ASSIGNMENT:
Pictures are to be left out. Return exactly the lines below from the one with "Given: Toggle visibility" up to and including the one with "How do I perform: Select".

EXTRACTED DATA:

BEGIN

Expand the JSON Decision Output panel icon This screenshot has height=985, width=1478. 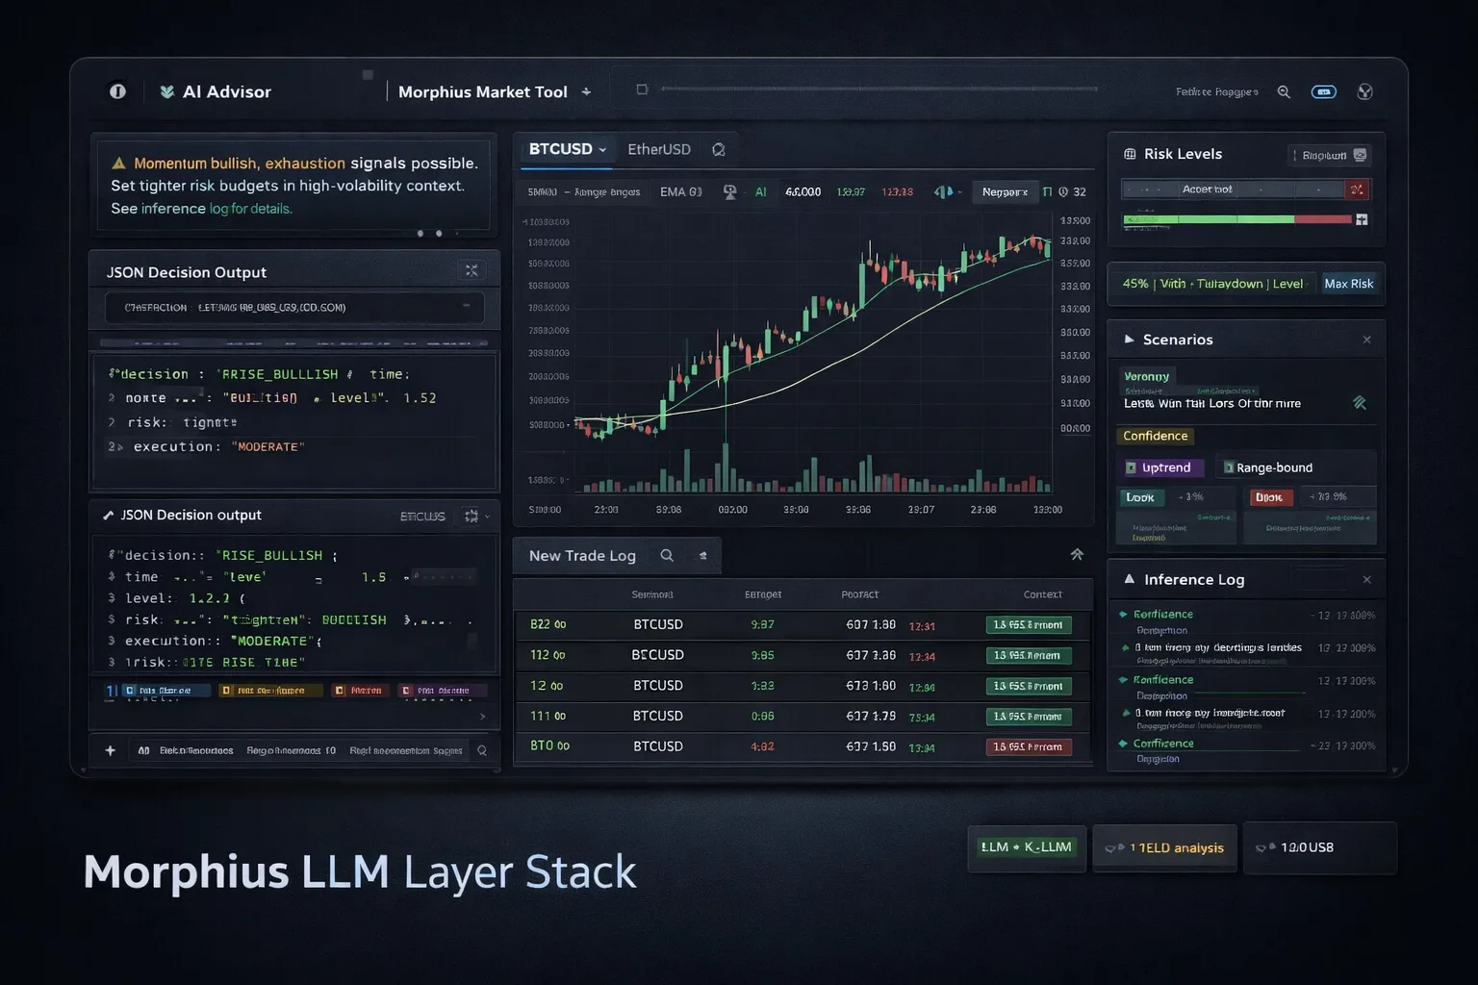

END
BEGIN

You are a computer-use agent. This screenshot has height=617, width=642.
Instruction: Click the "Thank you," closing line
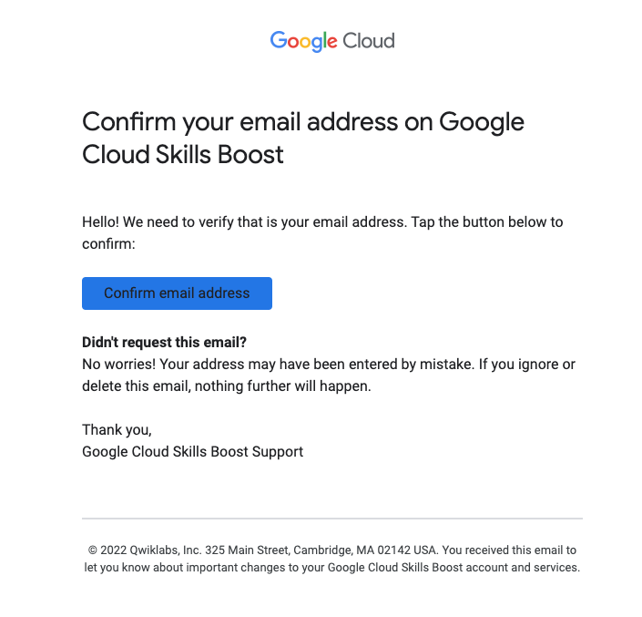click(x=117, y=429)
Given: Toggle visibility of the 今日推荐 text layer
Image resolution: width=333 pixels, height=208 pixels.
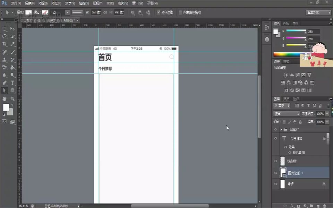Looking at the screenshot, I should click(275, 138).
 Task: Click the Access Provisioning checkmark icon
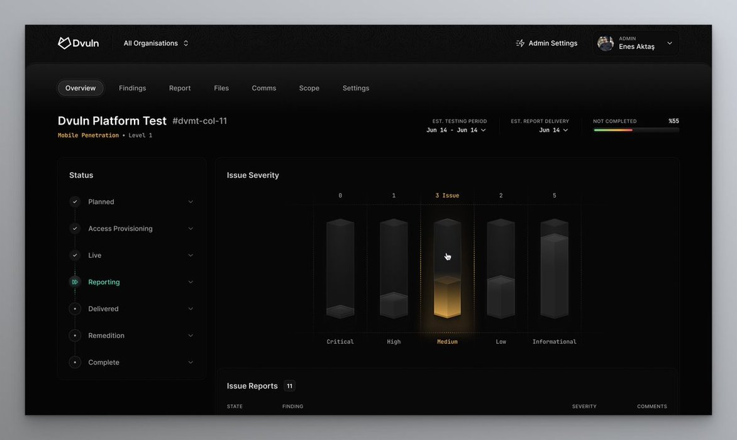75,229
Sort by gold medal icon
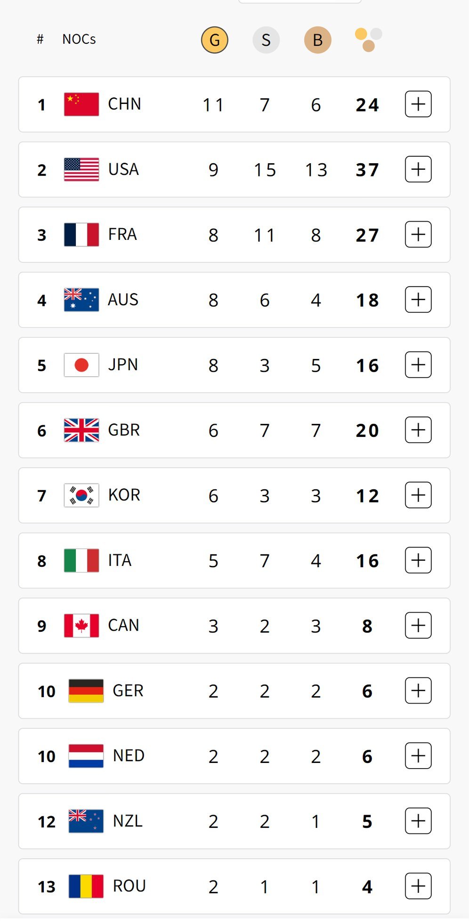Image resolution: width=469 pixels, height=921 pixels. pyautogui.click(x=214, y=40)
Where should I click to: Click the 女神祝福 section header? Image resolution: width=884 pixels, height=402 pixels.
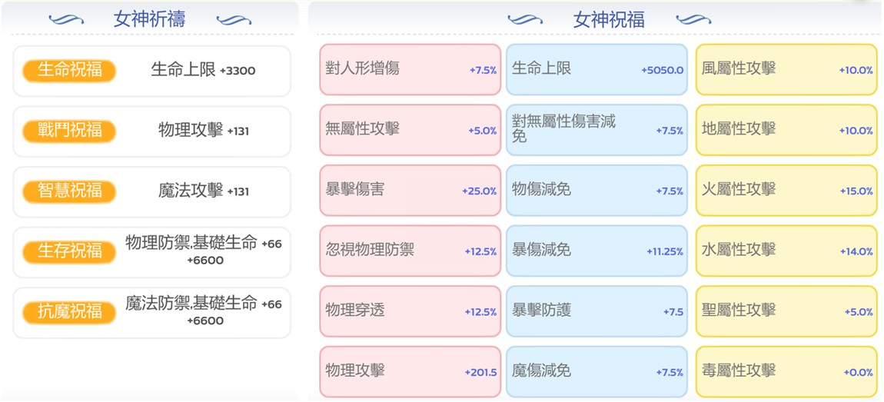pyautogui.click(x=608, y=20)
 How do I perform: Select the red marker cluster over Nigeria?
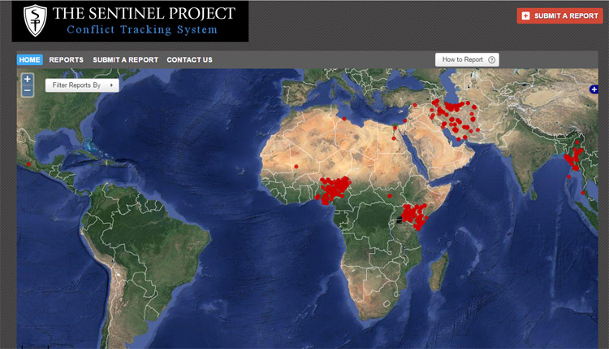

END

COMPLETED TASK:
Given: Toggle visibility of the 今日推荐 text layer
Image resolution: width=333 pixels, height=208 pixels.
Looking at the screenshot, I should click(275, 138).
 Task: Click the Access Provisioning checkmark icon
75,229
Sort by gold medal icon
Image resolution: width=469 pixels, height=921 pixels. pyautogui.click(x=214, y=40)
Where should I click to: Click the 女神祝福 section header? Image resolution: width=884 pixels, height=402 pixels.
pyautogui.click(x=608, y=20)
 How do I perform: Select the red marker cluster over Nigeria?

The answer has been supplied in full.